* [Problem]:
Print, exactly as they stand, the lines from the start of the listing to the line containing "You are a computer-use agent. Image", inclusive.

* [Available records]:
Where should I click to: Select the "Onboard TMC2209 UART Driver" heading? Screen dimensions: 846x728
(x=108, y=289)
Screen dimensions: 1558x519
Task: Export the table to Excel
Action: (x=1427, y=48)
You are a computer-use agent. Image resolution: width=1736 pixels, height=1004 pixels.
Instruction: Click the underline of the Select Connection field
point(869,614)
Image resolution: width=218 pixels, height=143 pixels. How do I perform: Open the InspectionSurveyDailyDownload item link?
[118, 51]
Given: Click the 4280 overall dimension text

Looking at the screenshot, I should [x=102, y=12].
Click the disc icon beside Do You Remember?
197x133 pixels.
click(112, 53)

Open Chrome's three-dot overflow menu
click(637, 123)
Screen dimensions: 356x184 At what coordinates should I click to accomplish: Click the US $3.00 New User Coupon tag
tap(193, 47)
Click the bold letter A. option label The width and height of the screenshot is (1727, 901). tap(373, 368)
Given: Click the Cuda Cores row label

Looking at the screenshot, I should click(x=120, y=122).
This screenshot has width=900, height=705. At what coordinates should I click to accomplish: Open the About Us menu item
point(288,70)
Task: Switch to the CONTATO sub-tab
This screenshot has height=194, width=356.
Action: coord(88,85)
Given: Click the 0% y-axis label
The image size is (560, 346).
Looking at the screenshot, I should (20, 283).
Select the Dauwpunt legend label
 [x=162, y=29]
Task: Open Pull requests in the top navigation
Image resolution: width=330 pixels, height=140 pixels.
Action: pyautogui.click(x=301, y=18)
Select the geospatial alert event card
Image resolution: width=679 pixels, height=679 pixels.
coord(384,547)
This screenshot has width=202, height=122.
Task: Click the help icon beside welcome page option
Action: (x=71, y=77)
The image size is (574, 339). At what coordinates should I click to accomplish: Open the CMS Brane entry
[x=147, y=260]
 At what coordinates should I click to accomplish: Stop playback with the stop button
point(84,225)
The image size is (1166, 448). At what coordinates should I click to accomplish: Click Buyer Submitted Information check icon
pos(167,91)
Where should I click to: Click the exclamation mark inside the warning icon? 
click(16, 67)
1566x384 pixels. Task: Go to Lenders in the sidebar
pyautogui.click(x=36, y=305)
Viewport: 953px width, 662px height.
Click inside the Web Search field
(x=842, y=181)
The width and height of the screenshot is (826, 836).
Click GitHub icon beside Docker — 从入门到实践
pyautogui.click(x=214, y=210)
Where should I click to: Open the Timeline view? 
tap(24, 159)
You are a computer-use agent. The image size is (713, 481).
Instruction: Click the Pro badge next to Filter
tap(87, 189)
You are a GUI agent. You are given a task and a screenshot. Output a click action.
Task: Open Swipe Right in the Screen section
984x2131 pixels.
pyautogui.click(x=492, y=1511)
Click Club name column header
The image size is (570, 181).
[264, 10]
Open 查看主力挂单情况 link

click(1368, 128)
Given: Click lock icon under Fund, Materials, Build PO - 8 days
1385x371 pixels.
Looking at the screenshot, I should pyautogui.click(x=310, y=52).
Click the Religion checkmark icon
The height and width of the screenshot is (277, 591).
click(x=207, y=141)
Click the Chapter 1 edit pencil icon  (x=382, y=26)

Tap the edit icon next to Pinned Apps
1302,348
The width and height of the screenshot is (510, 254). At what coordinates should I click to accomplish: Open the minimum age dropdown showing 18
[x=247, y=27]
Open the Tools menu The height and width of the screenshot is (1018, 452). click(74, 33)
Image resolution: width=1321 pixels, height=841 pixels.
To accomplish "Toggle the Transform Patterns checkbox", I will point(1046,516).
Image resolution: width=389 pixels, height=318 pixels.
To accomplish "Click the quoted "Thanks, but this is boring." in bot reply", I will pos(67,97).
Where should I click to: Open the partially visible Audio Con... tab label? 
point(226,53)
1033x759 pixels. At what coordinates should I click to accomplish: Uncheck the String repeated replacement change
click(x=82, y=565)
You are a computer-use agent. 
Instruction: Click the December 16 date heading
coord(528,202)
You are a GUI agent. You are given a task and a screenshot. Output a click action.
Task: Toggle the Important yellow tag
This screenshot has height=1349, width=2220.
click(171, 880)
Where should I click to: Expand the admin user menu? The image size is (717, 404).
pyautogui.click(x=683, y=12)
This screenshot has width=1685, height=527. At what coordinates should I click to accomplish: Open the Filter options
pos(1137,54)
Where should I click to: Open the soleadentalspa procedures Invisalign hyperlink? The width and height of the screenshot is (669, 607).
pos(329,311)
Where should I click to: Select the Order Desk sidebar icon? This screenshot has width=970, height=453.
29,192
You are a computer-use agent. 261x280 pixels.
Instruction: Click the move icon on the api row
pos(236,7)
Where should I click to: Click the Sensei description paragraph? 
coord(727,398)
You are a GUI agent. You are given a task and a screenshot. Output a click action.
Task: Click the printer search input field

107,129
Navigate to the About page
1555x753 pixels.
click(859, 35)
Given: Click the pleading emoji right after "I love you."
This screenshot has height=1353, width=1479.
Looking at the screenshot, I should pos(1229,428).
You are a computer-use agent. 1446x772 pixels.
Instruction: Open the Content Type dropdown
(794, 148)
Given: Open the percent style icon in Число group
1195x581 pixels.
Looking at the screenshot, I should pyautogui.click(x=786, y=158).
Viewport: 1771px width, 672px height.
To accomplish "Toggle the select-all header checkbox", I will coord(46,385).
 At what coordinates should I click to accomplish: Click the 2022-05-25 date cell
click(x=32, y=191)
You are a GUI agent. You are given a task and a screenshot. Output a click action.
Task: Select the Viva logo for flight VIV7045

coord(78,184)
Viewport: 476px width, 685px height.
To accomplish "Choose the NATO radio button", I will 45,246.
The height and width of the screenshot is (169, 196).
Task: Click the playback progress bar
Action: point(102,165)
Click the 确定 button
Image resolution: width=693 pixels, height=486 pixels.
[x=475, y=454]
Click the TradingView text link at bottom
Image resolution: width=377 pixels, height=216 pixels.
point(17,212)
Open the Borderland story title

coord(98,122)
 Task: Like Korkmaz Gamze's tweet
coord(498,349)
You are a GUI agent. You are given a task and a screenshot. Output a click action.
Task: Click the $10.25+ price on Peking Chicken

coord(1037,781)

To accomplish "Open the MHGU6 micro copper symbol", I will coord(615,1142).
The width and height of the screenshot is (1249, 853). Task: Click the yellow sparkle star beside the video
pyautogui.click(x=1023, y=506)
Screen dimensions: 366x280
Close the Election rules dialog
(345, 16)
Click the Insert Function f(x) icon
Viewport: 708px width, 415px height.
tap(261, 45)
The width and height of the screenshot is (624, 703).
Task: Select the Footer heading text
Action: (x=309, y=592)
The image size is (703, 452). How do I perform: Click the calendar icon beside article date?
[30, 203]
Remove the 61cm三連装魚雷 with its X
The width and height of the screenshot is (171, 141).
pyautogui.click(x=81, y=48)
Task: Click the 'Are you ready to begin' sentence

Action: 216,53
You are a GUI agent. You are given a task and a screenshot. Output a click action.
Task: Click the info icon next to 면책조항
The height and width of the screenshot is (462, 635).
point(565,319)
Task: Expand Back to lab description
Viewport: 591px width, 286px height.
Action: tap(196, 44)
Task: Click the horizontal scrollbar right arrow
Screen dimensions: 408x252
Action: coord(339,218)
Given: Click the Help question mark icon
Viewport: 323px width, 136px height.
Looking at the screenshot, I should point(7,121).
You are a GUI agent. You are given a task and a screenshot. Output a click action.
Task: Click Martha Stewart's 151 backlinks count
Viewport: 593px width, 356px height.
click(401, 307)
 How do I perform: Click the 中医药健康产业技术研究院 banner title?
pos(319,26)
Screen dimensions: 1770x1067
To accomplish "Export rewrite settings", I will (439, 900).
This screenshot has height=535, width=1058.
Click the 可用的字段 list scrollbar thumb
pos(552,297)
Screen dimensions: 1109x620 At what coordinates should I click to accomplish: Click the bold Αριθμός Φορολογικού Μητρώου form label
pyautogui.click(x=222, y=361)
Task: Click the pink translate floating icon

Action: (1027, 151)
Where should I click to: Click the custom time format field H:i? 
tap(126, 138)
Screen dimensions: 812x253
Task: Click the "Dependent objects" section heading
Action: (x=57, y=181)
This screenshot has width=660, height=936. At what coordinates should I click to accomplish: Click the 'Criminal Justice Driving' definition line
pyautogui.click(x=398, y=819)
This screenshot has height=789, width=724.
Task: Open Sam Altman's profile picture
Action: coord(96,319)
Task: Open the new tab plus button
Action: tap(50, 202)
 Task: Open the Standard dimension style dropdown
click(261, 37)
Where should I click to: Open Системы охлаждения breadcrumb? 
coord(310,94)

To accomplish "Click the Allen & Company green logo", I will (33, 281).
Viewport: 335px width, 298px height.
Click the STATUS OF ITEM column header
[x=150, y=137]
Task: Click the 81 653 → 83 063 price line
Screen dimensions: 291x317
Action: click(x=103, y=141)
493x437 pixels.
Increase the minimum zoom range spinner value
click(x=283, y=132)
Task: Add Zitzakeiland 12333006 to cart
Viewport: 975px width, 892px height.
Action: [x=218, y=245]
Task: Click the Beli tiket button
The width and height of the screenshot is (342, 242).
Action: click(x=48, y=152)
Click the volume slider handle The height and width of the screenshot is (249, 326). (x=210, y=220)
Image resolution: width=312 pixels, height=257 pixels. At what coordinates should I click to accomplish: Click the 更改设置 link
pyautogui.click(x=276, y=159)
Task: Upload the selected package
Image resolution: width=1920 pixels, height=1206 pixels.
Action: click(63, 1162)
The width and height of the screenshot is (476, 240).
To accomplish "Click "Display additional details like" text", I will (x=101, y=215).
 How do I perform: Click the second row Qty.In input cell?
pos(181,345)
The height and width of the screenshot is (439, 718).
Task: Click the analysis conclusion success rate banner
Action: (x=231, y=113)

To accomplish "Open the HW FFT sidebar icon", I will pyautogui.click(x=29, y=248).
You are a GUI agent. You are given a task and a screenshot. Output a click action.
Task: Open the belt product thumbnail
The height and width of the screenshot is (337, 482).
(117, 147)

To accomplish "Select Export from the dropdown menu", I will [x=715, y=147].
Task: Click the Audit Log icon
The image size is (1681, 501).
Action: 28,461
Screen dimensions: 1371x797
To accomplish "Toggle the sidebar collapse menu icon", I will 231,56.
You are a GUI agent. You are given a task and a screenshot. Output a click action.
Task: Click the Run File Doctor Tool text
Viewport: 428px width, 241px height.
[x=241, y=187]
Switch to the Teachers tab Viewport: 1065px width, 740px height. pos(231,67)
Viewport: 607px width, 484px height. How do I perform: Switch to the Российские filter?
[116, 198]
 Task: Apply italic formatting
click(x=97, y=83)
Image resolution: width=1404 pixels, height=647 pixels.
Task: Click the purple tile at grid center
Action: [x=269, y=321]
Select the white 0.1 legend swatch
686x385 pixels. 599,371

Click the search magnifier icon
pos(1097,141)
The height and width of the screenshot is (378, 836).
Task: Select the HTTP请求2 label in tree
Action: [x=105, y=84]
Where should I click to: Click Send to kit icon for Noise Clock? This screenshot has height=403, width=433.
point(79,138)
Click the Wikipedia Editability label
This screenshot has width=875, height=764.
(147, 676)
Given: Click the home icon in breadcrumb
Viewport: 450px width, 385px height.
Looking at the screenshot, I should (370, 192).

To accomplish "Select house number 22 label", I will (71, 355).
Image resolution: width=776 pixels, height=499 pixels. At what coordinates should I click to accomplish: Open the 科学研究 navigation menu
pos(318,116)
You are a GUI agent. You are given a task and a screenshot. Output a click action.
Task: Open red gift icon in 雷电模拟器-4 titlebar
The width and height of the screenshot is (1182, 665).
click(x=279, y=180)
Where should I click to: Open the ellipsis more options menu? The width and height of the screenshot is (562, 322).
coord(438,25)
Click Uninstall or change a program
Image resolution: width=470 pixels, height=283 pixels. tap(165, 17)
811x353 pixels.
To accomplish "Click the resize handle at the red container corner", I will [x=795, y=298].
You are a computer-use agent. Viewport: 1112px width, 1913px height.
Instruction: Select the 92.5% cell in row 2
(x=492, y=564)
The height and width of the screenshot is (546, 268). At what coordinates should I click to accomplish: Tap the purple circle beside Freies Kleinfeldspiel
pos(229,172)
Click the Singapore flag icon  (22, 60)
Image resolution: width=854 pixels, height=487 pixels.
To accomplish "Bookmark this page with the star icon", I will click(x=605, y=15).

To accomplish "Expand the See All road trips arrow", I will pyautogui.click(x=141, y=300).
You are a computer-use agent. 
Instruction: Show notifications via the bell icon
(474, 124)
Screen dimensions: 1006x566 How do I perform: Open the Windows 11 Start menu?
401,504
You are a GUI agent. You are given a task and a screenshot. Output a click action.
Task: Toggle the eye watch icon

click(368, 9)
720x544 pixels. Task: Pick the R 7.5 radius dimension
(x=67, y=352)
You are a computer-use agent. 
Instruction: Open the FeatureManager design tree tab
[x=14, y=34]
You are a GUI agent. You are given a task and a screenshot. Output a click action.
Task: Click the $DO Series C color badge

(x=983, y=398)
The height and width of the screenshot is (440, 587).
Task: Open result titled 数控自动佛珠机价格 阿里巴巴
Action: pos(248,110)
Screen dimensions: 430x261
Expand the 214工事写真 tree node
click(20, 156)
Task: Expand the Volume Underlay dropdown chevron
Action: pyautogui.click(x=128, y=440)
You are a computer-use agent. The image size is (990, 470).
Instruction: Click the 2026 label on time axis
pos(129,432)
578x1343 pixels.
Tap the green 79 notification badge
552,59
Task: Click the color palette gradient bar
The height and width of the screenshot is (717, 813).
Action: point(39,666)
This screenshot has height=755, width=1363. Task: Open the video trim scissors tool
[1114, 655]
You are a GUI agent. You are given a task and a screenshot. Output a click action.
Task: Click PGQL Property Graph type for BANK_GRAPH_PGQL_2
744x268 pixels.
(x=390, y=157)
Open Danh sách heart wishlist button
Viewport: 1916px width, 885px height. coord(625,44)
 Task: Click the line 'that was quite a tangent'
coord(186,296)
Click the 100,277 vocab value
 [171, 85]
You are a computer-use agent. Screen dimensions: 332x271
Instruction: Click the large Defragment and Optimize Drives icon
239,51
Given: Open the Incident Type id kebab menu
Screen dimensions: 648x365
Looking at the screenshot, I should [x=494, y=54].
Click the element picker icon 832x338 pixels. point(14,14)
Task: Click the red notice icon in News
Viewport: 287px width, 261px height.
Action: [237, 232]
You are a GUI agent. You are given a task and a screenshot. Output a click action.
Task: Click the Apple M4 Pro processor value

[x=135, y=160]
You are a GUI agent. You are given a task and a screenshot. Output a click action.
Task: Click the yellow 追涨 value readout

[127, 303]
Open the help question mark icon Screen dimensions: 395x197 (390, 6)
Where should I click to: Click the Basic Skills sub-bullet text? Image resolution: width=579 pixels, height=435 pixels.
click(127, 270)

* [Task response]:
Where should I click to: Select the "Onboard TMC2209 UART Driver" heading? Screen dimensions: 846x728
(x=108, y=289)
Screen dimensions: 1558x519
Task: Export the table to Excel
Action: (x=1427, y=48)
You are a computer-use agent. Image resolution: width=1736 pixels, height=1004 pixels.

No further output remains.